= Mr. Microchip =

Canadian children's television series

Mr. Microchip is a live-action educational children's TV series focused on the world of computer technology and the (then) relatively new home computer trend of the early 1980s. Several 8-bit home computers of the era were seen in the show, including the Apple II, Commodore, Atari 8-bit computers, and Tandy Computers. It was originally broadcast in Canada on the CBC, between 1983 and 1985, and later shown in the UK, Australia and South Africa, but never screened in America.

==Production==
The show was produced by Canadian animation company, Nelvana, whom at the time had also produced some of its first television series: Inspector Gadget (with DIC), 20 Minute Workout and The Edison Twins. A total of 13 episodes were produced. The original scripts were later re-used to produce the same 13 episodes in French, using different Quebecois actors, as a show titled M. Micropuce. All 26 episodes were produced during Summer 1982 throughout Autumn 1984.

The series was created by Skip Lumley and Michael Hirsh, produced by Nelvana and Ventura Pictures and directed by Peter Jennings. Most of the computer hardware, software and electronics in the show were donated by various companies, looking to promote their products at the time.

To date, the show has not been released on home video nor DVD.

==Synopsis==
The show mainly aimed at school students aged 9 to 15, and designed to teach children basic knowledge about computers. It featured Skip Lumley, an adult computer consultant, and his two neighbours, 12-year-old Stevie Grosfield and his 10-year-old sister Dayna Simon. Visiting Skip's workshop, Stevie and Dayna learned about computers through hands-on demonstrations and clear, analogy-filled explanations. The three were accompanied by an artificial intelligence fantasy computer named Lumley and a robot called Hero.

===Episodes (1982-84)===

Episode 1 - "Information please"

Episode 2 - "Bits of programming"

Episode 3 - "Memory is made of this"

Episode 4 - "The computer has a code"

Episode 5 - "Problems, problems, problems"

Episode 6 - "You can count on computers"

Episode 7 - "Flights of fancy"

Episode 8 - "A pixel is worth a thousand words"

Episode 9 - "Music on key"

Episode 10 - "Does that compute?"

Episode 11 - "Games computers play"

Episode 12 - "Ask the teacher"

Episode 13 - "Computers don't do windows"

==See also==
- The Edison Twins, Nelvana's first live-action series.

* Records shown:
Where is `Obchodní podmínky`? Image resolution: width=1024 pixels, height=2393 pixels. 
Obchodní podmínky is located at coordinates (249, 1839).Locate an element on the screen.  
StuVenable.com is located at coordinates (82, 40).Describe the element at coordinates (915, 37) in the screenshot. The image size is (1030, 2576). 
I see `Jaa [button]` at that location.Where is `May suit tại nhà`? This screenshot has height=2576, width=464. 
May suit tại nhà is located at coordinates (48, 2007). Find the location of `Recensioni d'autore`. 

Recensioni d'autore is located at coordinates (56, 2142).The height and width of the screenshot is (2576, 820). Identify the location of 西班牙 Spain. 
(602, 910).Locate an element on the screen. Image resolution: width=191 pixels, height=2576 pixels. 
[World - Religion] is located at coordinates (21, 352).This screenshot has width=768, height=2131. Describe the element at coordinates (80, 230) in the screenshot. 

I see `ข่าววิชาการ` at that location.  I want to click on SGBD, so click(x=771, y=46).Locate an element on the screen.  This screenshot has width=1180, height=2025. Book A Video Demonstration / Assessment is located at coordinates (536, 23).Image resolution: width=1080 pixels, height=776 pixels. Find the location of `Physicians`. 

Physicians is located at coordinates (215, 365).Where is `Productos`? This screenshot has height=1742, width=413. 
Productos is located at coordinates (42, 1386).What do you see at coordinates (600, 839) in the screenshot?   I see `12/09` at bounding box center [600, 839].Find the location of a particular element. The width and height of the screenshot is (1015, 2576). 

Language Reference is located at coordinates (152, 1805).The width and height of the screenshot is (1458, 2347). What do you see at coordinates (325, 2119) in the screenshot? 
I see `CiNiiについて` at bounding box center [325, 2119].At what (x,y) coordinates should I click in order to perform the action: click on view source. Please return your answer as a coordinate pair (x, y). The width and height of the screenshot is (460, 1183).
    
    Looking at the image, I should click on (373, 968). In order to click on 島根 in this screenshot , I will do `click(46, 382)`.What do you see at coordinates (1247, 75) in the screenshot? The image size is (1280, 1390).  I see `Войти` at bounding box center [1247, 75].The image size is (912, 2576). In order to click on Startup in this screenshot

* How to complete this task: Duplicate the passage from the Mr. Microchip article, starting with "To date, the" and going on through "robot called Hero.". The entries have no connection to the text about Mr. Microchip.

* Exercise answer:
To date, the show has not been released on home video nor DVD.

==Synopsis==
The show mainly aimed at school students aged 9 to 15, and designed to teach children basic knowledge about computers. It featured Skip Lumley, an adult computer consultant, and his two neighbours, 12-year-old Stevie Grosfield and his 10-year-old sister Dayna Simon. Visiting Skip's workshop, Stevie and Dayna learned about computers through hands-on demonstrations and clear, analogy-filled explanations. The three were accompanied by an artificial intelligence fantasy computer named Lumley and a robot called Hero.